[ASSIGNMENT] In the listing below, count every line that contains "accomplish". Give nothing but the number.

[SOURCE DATA]
########################################

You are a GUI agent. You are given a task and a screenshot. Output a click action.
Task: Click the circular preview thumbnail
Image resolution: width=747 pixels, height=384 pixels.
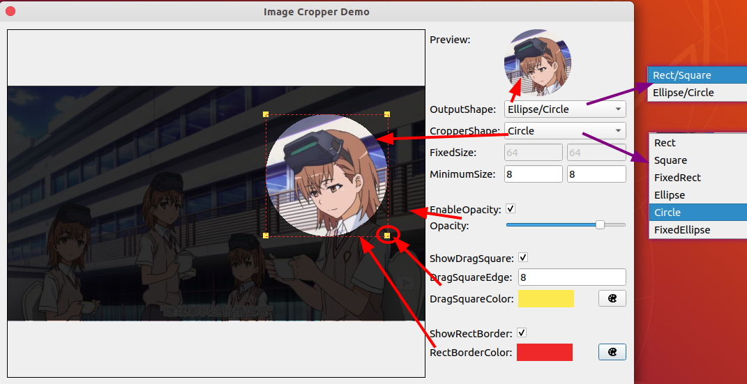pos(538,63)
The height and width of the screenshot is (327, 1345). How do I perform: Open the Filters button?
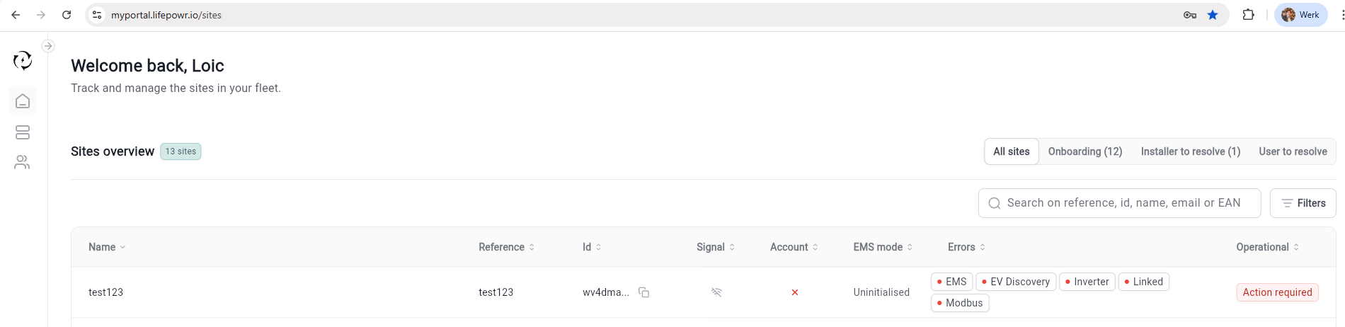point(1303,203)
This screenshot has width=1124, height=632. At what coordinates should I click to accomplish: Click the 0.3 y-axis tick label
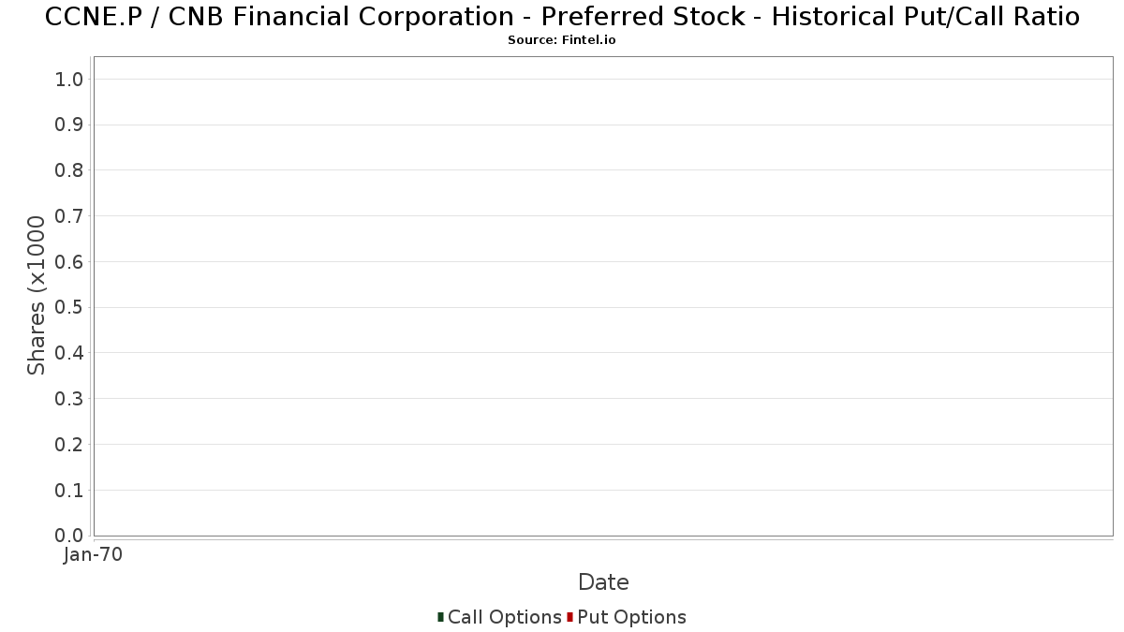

########################################

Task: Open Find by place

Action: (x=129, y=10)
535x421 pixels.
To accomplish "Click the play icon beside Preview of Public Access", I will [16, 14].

########################################

[ANSWER FOR THIS EXERCISE] 2